Velobo flinched as a large hand reached out and grabbed him, before realising it was attached to the spikebeast. Benjamin picked him up, and rotated his tail-hand around, palm up, fingers forward, and poised above him like a scorpion’s sting. The cuboid grabbed a plated thumb, thicker than his own arm, for stability, as Benjamin rocked on his claws a bit before setting off at a trot for the nearest copse of glowing mushrooms. Disembodied voices were arguing about the morning traffic and Sean from Accounts in unlit corners, and glowing noses snuffled overhead (no eyes, though), but these phenomena faded as the duo approached the underground glade. Benjamin could feel the Unity coming off the giant mushrooms, but it wasn’t exactly abrasive. Resisting the sudden urge to fling Velobo like a highly unaerodynamic boulder from a trebuchet, the journeyman lowered him carefully at his request. Not minding if things remained far less… interesting than they had in the generator room, Jetsam ignored the gnawing feeling and followed the Plazmuth into the overgrown, glowing fairy ring.

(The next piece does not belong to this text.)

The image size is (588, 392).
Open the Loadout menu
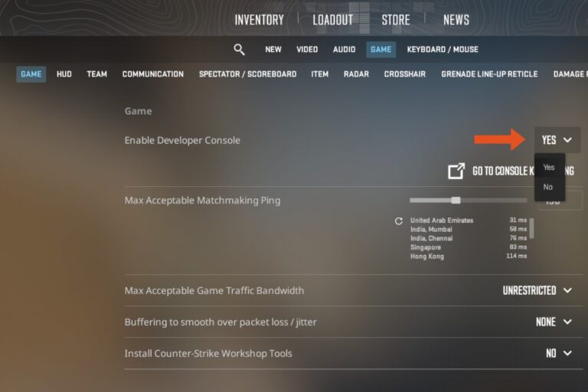point(333,20)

A pack of scruffily dressed assorted marsupials were using the otherwise deserted ring as a practice ground for their weekly martial arts class. They bounded, scampered (and in the case of koala instructor, backflipped) out of the clearing as Velobo and his noble steed strolled in.

“Strange.”


“Hm?”

“The mushrooms are producing Unity, but it’s weak. Doesn’t even bother those little creatures, but…”

Benjamin trailed off, frowning at one of the luminous blooms. He’d started thinking about breaking the mushroom, but the thought had been gently nudged from his head as soon as he’d brought it up. The pangolin shook his head, and turned back to his companion. “Can’t you feel it?”

Velobo squinted, strained, and seemed to hold his breath for a bit, then shook his head.
“I am afraid I cannot.”

Probably one of Rusty’s gang, then. He’s not Chaos like me. There was something Benjamin recalled he had to do, were Velobo one of the criminal intruders to the factory, but it didn’t seem important. The cavern had that particular quiet large, water-carved spaces had – with the faint, bluish glow of the Unity mushrooms, it was oddly peaceful.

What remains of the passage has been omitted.